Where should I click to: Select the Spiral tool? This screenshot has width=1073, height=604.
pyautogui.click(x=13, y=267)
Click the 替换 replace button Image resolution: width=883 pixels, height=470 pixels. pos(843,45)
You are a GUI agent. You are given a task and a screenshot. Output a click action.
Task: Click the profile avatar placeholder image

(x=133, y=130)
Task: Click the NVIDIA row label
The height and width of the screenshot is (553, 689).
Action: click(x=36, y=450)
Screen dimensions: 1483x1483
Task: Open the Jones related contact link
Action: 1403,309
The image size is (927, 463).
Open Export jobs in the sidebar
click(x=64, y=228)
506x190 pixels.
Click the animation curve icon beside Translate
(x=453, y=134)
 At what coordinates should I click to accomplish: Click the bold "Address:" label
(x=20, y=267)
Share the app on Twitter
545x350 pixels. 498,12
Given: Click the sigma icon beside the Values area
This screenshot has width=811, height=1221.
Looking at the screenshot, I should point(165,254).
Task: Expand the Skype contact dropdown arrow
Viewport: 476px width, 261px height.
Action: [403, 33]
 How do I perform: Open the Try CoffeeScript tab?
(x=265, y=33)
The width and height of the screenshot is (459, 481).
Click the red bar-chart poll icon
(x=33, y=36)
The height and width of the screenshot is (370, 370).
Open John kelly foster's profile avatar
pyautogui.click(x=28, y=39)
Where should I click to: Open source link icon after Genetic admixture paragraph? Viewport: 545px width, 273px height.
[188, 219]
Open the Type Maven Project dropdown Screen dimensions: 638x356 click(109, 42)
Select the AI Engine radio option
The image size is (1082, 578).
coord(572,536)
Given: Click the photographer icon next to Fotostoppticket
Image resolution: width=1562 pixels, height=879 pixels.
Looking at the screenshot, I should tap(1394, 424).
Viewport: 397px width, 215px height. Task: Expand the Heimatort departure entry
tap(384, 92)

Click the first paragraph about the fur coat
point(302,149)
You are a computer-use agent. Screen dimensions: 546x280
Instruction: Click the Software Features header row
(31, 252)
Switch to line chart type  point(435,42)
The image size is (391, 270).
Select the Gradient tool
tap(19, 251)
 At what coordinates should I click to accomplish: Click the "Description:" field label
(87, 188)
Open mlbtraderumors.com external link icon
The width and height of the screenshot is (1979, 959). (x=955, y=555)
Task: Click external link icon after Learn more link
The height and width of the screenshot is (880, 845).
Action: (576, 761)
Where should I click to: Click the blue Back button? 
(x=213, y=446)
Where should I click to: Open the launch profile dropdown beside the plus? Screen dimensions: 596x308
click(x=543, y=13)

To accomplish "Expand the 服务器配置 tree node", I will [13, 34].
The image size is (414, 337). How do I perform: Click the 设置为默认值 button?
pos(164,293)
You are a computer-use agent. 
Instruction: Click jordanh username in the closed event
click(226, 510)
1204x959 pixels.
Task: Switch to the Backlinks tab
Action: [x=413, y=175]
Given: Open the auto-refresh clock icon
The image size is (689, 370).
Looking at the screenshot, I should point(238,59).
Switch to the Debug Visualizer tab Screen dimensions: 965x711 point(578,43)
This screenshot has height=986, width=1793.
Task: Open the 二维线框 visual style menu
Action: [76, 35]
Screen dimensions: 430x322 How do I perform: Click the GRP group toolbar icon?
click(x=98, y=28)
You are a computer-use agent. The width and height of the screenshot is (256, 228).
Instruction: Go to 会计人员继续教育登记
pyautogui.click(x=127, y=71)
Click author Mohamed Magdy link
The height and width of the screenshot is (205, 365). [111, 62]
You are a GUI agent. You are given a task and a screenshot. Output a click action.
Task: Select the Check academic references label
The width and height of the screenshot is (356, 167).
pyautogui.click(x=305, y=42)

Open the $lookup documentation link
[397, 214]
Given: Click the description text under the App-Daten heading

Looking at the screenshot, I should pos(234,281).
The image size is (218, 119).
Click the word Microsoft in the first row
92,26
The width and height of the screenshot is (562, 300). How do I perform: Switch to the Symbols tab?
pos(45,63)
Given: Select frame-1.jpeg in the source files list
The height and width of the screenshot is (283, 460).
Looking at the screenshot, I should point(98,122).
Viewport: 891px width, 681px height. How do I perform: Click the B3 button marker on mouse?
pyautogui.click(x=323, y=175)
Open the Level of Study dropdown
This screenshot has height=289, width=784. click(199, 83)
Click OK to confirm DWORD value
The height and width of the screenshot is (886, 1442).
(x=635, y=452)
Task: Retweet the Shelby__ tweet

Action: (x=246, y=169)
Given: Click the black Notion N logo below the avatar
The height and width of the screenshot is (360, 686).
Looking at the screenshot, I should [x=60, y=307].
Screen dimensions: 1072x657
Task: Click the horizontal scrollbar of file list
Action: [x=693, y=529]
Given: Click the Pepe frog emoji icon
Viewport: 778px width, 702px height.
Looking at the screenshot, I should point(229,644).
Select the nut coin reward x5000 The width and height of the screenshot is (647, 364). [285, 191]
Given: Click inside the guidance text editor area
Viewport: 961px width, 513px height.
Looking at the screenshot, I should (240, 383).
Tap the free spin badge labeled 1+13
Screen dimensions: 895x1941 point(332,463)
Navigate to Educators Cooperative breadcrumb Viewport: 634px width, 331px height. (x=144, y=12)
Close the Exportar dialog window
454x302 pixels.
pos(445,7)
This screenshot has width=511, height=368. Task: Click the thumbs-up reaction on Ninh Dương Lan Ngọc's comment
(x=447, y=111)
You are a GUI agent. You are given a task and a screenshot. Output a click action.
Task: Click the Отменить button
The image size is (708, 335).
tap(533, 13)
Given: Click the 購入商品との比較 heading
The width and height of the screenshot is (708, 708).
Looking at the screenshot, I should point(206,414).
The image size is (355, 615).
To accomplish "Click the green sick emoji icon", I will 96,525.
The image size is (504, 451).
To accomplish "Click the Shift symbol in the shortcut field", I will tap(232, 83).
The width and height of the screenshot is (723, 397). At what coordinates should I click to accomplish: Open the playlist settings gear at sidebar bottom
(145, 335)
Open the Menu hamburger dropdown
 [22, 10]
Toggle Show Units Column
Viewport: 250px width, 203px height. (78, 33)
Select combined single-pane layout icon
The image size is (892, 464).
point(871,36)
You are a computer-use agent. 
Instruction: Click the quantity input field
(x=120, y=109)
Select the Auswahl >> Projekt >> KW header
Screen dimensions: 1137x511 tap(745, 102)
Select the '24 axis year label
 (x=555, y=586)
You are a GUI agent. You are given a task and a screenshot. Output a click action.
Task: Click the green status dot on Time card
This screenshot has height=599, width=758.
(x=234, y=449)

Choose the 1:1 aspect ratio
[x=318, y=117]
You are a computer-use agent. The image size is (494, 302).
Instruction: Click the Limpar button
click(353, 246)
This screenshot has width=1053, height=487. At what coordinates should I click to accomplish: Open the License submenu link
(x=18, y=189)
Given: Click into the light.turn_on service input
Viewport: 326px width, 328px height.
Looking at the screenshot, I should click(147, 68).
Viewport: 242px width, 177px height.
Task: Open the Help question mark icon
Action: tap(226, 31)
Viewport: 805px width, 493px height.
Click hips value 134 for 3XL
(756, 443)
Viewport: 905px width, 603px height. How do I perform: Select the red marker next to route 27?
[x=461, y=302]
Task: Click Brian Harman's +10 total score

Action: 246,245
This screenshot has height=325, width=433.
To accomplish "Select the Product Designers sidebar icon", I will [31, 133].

+++

WHAT IS NEEDED |
Reproduce every one of the items above verbatim, preserving each line without alteration.

WORKED ANSWER |
Where should I click to: Select the Spiral tool? This screenshot has width=1073, height=604.
pyautogui.click(x=13, y=267)
Click the 替换 replace button Image resolution: width=883 pixels, height=470 pixels. pos(843,45)
You are a GUI agent. You are given a task and a screenshot. Output a click action.
Task: Click the profile avatar placeholder image

(x=133, y=130)
Task: Click the NVIDIA row label
The height and width of the screenshot is (553, 689).
Action: click(x=36, y=450)
Screen dimensions: 1483x1483
Task: Open the Jones related contact link
Action: 1403,309
The image size is (927, 463).
Open Export jobs in the sidebar
click(x=64, y=228)
506x190 pixels.
Click the animation curve icon beside Translate
(x=453, y=134)
 At what coordinates should I click to accomplish: Click the bold "Address:" label
(x=20, y=267)
Share the app on Twitter
545x350 pixels. 498,12
Given: Click the sigma icon beside the Values area
This screenshot has width=811, height=1221.
Looking at the screenshot, I should point(165,254).
Task: Expand the Skype contact dropdown arrow
Viewport: 476px width, 261px height.
Action: [403, 33]
 How do I perform: Open the Try CoffeeScript tab?
(x=265, y=33)
The width and height of the screenshot is (459, 481).
Click the red bar-chart poll icon
(x=33, y=36)
The height and width of the screenshot is (370, 370).
Open John kelly foster's profile avatar
pyautogui.click(x=28, y=39)
Where should I click to: Open source link icon after Genetic admixture paragraph? Viewport: 545px width, 273px height.
[188, 219]
Open the Type Maven Project dropdown Screen dimensions: 638x356 click(109, 42)
Select the AI Engine radio option
The image size is (1082, 578).
coord(572,536)
Given: Click the photographer icon next to Fotostoppticket
Image resolution: width=1562 pixels, height=879 pixels.
Looking at the screenshot, I should tap(1394, 424).
Viewport: 397px width, 215px height. Task: Expand the Heimatort departure entry
tap(384, 92)

Click the first paragraph about the fur coat
point(302,149)
You are a computer-use agent. Screen dimensions: 546x280
Instruction: Click the Software Features header row
(31, 252)
Switch to line chart type  point(435,42)
The image size is (391, 270).
Select the Gradient tool
tap(19, 251)
 At what coordinates should I click to accomplish: Click the "Description:" field label
(87, 188)
Open mlbtraderumors.com external link icon
The width and height of the screenshot is (1979, 959). (x=955, y=555)
Task: Click external link icon after Learn more link
The height and width of the screenshot is (880, 845).
Action: (576, 761)
Where should I click to: Click the blue Back button? 
(x=213, y=446)
Where should I click to: Open the launch profile dropdown beside the plus? Screen dimensions: 596x308
click(x=543, y=13)

To accomplish "Expand the 服务器配置 tree node", I will [13, 34].
The image size is (414, 337). How do I perform: Click the 设置为默认值 button?
pos(164,293)
You are a computer-use agent. 
Instruction: Click jordanh username in the closed event
click(226, 510)
1204x959 pixels.
Task: Switch to the Backlinks tab
Action: [x=413, y=175]
Given: Open the auto-refresh clock icon
The image size is (689, 370).
Looking at the screenshot, I should point(238,59).
Switch to the Debug Visualizer tab Screen dimensions: 965x711 point(578,43)
This screenshot has height=986, width=1793.
Task: Open the 二维线框 visual style menu
Action: [76, 35]
Screen dimensions: 430x322 How do I perform: Click the GRP group toolbar icon?
click(x=98, y=28)
You are a computer-use agent. The width and height of the screenshot is (256, 228).
Instruction: Go to 会计人员继续教育登记
pyautogui.click(x=127, y=71)
Click author Mohamed Magdy link
The height and width of the screenshot is (205, 365). [111, 62]
You are a GUI agent. You are given a task and a screenshot. Output a click action.
Task: Select the Check academic references label
The width and height of the screenshot is (356, 167).
pyautogui.click(x=305, y=42)

Open the $lookup documentation link
[397, 214]
Given: Click the description text under the App-Daten heading

Looking at the screenshot, I should pos(234,281).
The image size is (218, 119).
Click the word Microsoft in the first row
92,26
The width and height of the screenshot is (562, 300). How do I perform: Switch to the Symbols tab?
pos(45,63)
Given: Select frame-1.jpeg in the source files list
The height and width of the screenshot is (283, 460).
Looking at the screenshot, I should point(98,122).
Viewport: 891px width, 681px height. How do I perform: Click the B3 button marker on mouse?
pyautogui.click(x=323, y=175)
Open the Level of Study dropdown
This screenshot has height=289, width=784. click(199, 83)
Click OK to confirm DWORD value
The height and width of the screenshot is (886, 1442).
(x=635, y=452)
Task: Retweet the Shelby__ tweet

Action: (x=246, y=169)
Given: Click the black Notion N logo below the avatar
The height and width of the screenshot is (360, 686).
Looking at the screenshot, I should [x=60, y=307].
Screen dimensions: 1072x657
Task: Click the horizontal scrollbar of file list
Action: [x=693, y=529]
Given: Click the Pepe frog emoji icon
Viewport: 778px width, 702px height.
Looking at the screenshot, I should point(229,644).
Select the nut coin reward x5000 The width and height of the screenshot is (647, 364). [285, 191]
Given: Click inside the guidance text editor area
Viewport: 961px width, 513px height.
Looking at the screenshot, I should (240, 383).
Tap the free spin badge labeled 1+13
Screen dimensions: 895x1941 point(332,463)
Navigate to Educators Cooperative breadcrumb Viewport: 634px width, 331px height. (x=144, y=12)
Close the Exportar dialog window
454x302 pixels.
pos(445,7)
This screenshot has width=511, height=368. Task: Click the thumbs-up reaction on Ninh Dương Lan Ngọc's comment
(x=447, y=111)
You are a GUI agent. You are given a task and a screenshot. Output a click action.
Task: Click the Отменить button
The image size is (708, 335).
tap(533, 13)
Given: Click the 購入商品との比較 heading
The width and height of the screenshot is (708, 708).
Looking at the screenshot, I should point(206,414).
The image size is (355, 615).
To accomplish "Click the green sick emoji icon", I will 96,525.
The image size is (504, 451).
To accomplish "Click the Shift symbol in the shortcut field", I will tap(232, 83).
The width and height of the screenshot is (723, 397). At what coordinates should I click to accomplish: Open the playlist settings gear at sidebar bottom
(145, 335)
Open the Menu hamburger dropdown
 [22, 10]
Toggle Show Units Column
Viewport: 250px width, 203px height. (78, 33)
Select combined single-pane layout icon
The image size is (892, 464).
point(871,36)
You are a computer-use agent. 
Instruction: Click the quantity input field
(x=120, y=109)
Select the Auswahl >> Projekt >> KW header
Screen dimensions: 1137x511 tap(745, 102)
Select the '24 axis year label
 (x=555, y=586)
You are a GUI agent. You are given a task and a screenshot. Output a click action.
Task: Click the green status dot on Time card
This screenshot has height=599, width=758.
(x=234, y=449)

Choose the 1:1 aspect ratio
[x=318, y=117]
You are a computer-use agent. The image size is (494, 302).
Instruction: Click the Limpar button
click(353, 246)
This screenshot has width=1053, height=487. At what coordinates should I click to accomplish: Open the License submenu link
(x=18, y=189)
Given: Click into the light.turn_on service input
Viewport: 326px width, 328px height.
Looking at the screenshot, I should click(147, 68).
Viewport: 242px width, 177px height.
Task: Open the Help question mark icon
Action: tap(226, 31)
Viewport: 805px width, 493px height.
Click hips value 134 for 3XL
(756, 443)
Viewport: 905px width, 603px height. How do I perform: Select the red marker next to route 27?
[x=461, y=302]
Task: Click Brian Harman's +10 total score

Action: 246,245
This screenshot has height=325, width=433.
To accomplish "Select the Product Designers sidebar icon", I will [31, 133].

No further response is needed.